See the CK Tile Index for the complete CK Tile documentation structure.
Overview#
CK Tile provides a mathematical framework for expressing complex GPU computations through:
Automatic Memory Coalescing: Ensures optimal memory access patterns without manual optimization
Thread Cooperation: Coordinates work distribution across the GPU’s hierarchical execution model
Zero-Overhead Abstractions: Compile-time optimizations ensure no runtime performance penalty
Portable Performance: Same code achieves high performance across different GPU architectures
Why CK Tile?#
Traditional GPU programming requires manual management of:
Thread-to-data mapping calculations
Memory coalescing patterns
Bank conflict avoidance
Boundary condition handling
CK Tile automates all of these concerns through a unified abstraction that maps logical problem coordinates to physical GPU resources.
Learning Path#
Start Here: Introduction and Motivation - Why Tile Distribution Matters
The fundamental problems CK Tile solves and why it’s essential for efficient GPU programming.
Foundation: CK Tile buffer view
How CK Tile provides structured access to raw GPU memory across different address spaces.

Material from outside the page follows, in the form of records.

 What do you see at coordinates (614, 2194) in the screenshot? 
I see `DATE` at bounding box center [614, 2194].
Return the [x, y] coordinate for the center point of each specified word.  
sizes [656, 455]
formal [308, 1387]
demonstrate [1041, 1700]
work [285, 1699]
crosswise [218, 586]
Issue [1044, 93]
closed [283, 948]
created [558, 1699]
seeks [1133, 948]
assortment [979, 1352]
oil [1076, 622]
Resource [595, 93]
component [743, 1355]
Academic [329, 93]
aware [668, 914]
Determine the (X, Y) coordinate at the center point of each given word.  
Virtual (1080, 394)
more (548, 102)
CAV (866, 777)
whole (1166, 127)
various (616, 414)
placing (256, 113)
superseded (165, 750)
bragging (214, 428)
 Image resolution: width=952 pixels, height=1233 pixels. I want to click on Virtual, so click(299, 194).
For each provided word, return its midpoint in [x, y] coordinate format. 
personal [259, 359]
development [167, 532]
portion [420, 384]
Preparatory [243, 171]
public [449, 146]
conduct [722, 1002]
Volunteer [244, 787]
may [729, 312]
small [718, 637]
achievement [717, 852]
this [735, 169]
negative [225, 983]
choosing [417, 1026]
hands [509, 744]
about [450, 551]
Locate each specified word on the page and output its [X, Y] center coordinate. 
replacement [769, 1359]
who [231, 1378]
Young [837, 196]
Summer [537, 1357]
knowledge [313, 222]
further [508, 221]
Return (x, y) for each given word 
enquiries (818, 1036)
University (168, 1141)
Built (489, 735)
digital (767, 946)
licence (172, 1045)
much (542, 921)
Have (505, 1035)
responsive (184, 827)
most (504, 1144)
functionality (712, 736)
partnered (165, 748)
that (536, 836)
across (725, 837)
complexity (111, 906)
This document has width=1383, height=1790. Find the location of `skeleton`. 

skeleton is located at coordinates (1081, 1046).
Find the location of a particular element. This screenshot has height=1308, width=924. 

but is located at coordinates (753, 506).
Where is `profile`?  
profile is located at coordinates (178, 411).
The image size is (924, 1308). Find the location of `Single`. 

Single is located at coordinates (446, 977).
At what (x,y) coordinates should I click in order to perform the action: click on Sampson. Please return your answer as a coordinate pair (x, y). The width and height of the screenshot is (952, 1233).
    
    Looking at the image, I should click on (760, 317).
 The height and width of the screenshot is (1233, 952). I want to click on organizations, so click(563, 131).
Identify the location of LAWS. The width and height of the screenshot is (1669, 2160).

Multi-Dimensional Views: Tensor Views - Multi-Dimensional Structure
How to work with multi-dimensional data structures and memory layouts.
Core API: Tile Distribution - The Core API
The tile distribution system that maps work to GPU threads.
Mathematical Framework: Coordinate Systems - The Mathematical Foundation
The coordinate transformation system that powers CK Tile’s abstractions.
Reference: Terminology Reference - Key Concepts and Definitions
Glossary of all terms and concepts used in CK Tile.
Key Concepts at a Glance#
Coordinate Spaces
P-space: Processing element coordinates (thread, warp, block)
Y-space: Local tile access patterns
X-space: Physical tensor coordinates
D-space: Linearized memory addresses
Core Components
BufferView: Type-safe access to GPU memory
TileDistribution: Automatic work distribution
TileWindow: Efficient data loading/storing
Encoding: Compile-time distribution specification
Quick Example#
// Define how to distribute a 256x256 tile across threads
using Encoding = tile_distribution_encoding<
sequence<>, // No replication
tuple<sequence<4,2,8,4>, // M dimension hierarchy
sequence<4,2,8,4>>, // N dimension hierarchy
tuple<sequence<1,2>, sequence<1,2>>, // Thread mapping
tuple<sequence<1,1>, sequence<2,2>>, // Minor indices
sequence<1,1,2,2>, // Y-space mapping
sequence<0,3,0,3> // Y-space minor
>;
// Create distribution and load data
auto distribution = make_static_tile_distribution(Encoding{});
auto window = make_tile_window(tensor_view, tile_size, origin, distribution);
auto tile = window.load();
// Process tile efficiently
sweep_tile(tile, [](auto idx) { /* computation */ });
Next Steps#
To dive deeper, start with Introduction and Motivation - Why Tile Distribution Matters to understand the motivation and core concepts behind CK Tile.
For practical examples, see the example/ck_tile directory in the Composable Kernel repository.